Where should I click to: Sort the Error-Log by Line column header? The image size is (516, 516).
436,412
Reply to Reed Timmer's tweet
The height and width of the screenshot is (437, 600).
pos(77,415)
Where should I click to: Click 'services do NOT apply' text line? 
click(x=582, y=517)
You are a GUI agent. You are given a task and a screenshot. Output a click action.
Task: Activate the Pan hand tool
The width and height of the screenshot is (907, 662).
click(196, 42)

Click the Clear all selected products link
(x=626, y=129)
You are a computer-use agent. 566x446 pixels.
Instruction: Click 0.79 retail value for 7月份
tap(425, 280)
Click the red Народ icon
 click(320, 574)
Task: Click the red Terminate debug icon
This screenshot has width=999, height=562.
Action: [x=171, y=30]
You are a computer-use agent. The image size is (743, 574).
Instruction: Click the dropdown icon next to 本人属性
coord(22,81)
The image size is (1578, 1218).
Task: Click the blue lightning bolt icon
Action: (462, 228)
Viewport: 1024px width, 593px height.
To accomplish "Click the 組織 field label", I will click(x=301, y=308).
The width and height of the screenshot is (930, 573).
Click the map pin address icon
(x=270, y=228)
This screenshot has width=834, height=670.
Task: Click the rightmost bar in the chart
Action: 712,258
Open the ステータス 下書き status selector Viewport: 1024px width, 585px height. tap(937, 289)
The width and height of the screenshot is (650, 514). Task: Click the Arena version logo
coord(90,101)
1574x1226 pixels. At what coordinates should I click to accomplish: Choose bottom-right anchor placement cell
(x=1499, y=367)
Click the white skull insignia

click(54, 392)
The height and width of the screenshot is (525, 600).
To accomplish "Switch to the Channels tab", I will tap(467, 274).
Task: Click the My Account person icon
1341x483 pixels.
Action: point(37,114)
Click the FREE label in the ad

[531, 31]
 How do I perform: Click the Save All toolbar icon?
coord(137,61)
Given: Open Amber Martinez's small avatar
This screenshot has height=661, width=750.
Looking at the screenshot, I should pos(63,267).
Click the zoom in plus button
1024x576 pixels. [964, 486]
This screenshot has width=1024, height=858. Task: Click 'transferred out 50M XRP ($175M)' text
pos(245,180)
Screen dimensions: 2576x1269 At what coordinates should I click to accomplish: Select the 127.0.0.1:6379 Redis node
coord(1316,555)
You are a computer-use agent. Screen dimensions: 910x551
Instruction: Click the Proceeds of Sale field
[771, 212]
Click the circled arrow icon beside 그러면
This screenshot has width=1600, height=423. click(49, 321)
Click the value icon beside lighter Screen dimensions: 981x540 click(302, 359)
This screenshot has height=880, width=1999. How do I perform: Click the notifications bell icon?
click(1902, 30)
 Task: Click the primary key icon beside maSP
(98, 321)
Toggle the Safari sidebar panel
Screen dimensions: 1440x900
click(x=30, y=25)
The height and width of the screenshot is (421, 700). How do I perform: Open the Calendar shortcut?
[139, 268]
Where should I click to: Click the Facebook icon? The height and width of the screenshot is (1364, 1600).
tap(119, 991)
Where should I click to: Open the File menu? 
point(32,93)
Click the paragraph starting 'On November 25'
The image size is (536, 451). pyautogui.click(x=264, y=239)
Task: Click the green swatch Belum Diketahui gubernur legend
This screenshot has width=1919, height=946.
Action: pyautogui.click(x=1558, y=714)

Instructions to follow: In the listing above, find each line with the word "computer" and copy it.

Answer section:
You are a computer-use agent. 566x446 pixels.
You are a computer-use agent. The image size is (743, 574).
You are a computer-use agent. Screen dimensions: 910x551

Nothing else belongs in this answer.